## Reading passage

━━━━━━━━━━━━━━━━

Sherry Chandler » 2006 » July
From this morning’s NYTimes :
ROCK FALLS, Ill. — Alan Beggerow has stopped looking for work. Laid off as a steelworker at 48, he taught math for a while at a community college. But when that ended, he could not find a job that, in his view, was neither demeaning nor underpaid.
So instead of heading to work, Mr. Beggerow, now 53, fills his days with diversions: playing the piano, reading histories and biographies, writing unpublished Western potboilers in the Louis L’Amour style — all activities once relegated to spare time. He often stays up late and sleeps until 11 a.m.
“I have come to realize that my free time is worth a lot to me,” he said.
…
Alan Beggerow has not worked regularly in the five years since the steel mill that employed him for three decades closed. He and his wife, Cathleen, 47, cannot really afford to live without his paycheck. Yet with her sometimes reluctant blessing, Mr. Beggerow persists in constructing a way of life that he finds as satisfying as the work he did only in the last three years of his 30-year career at the mill. The trappings of this new life surround Mr. Beggerow in the cluttered living room of his one-story bungalow-style home in this half-rural, half-industrial prairie town west of Chicago. A bookcase covers an entire wall, and the books that Mr. Beggerow is reading are stacked on a glass coffee table in front of a comfortable sofa where he reads late into the night — consuming two or three books a week — many more than in his working years.
…
Always on the coffee table is a thick reference work, “Guide to the Pianist’s Repertoire” by Maurice Hinson. Mr. Beggerow is a serious pianist now that he has the time to practice, sometimes two or three hours at a stretch. He does so on an old upright in a corner of the living room, a piano he purchased as a young steelworker, when he first took lessons.
Is this some kind of post-traumatic stress syndrome or a social/philosophical breakthrough? Mr. Beggerow’s life sounds like the kind of idyll described by very famous literary figures, men such as Samuel Johnson, Henry David Thoreau, George Bernard Shaw, as described in Tom Lutz’s book Doing Nothing. (And who’s to say potboiler westerns are not sufficiently literary to justify this kind of life?)
Men like Mr. Beggerow, neither working nor looking for a job, also have become more common in the popular culture, making the phenomenon more acceptable. On the television show “Seinfeld,” Cosmo Kramer, who did not work, and George Costanza, who regularly lost jobs, were beloved figures. Personal-finance magazines whose circulations have grown rapidly over the last 25 years also encourage not working — by telling readers how to afford retirement at 50 and by painting not working as the good life, which it apparently is for a small number of wealthy men. About 8 percent of non-working men between 30 and 54 lived in households that had more than $100,000 of income in 2004.

━━━━━━━━━━━━━━━━

## Recorded information
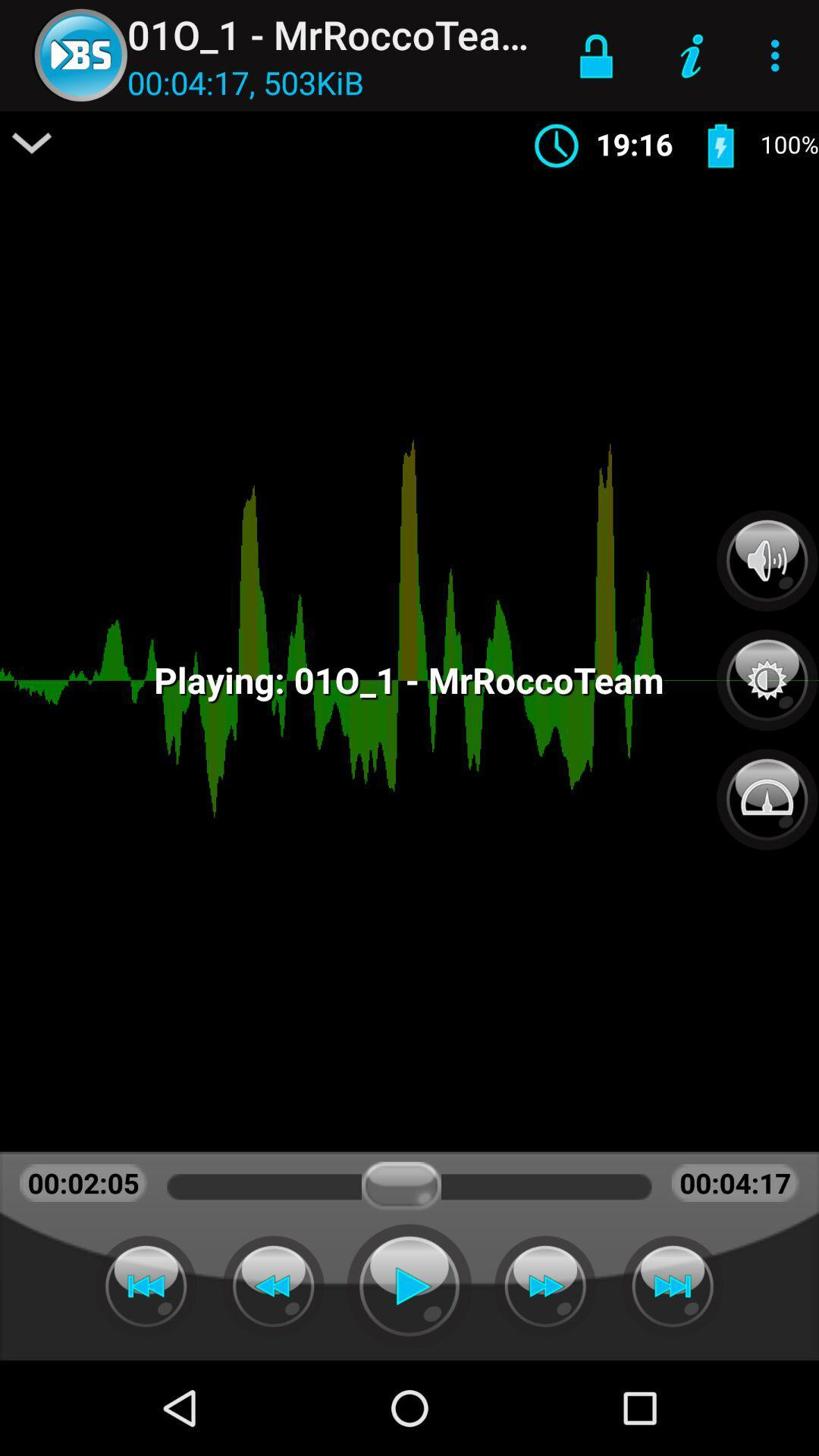  Describe the element at coordinates (32, 143) in the screenshot. I see `show drop-down menu` at that location.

━━━━━━━━━━━━━━━━

## Prompt
In the blog post about Alan Beggerow, how many books does he get through in a week?

## Output for this exercise
Two or three books a week.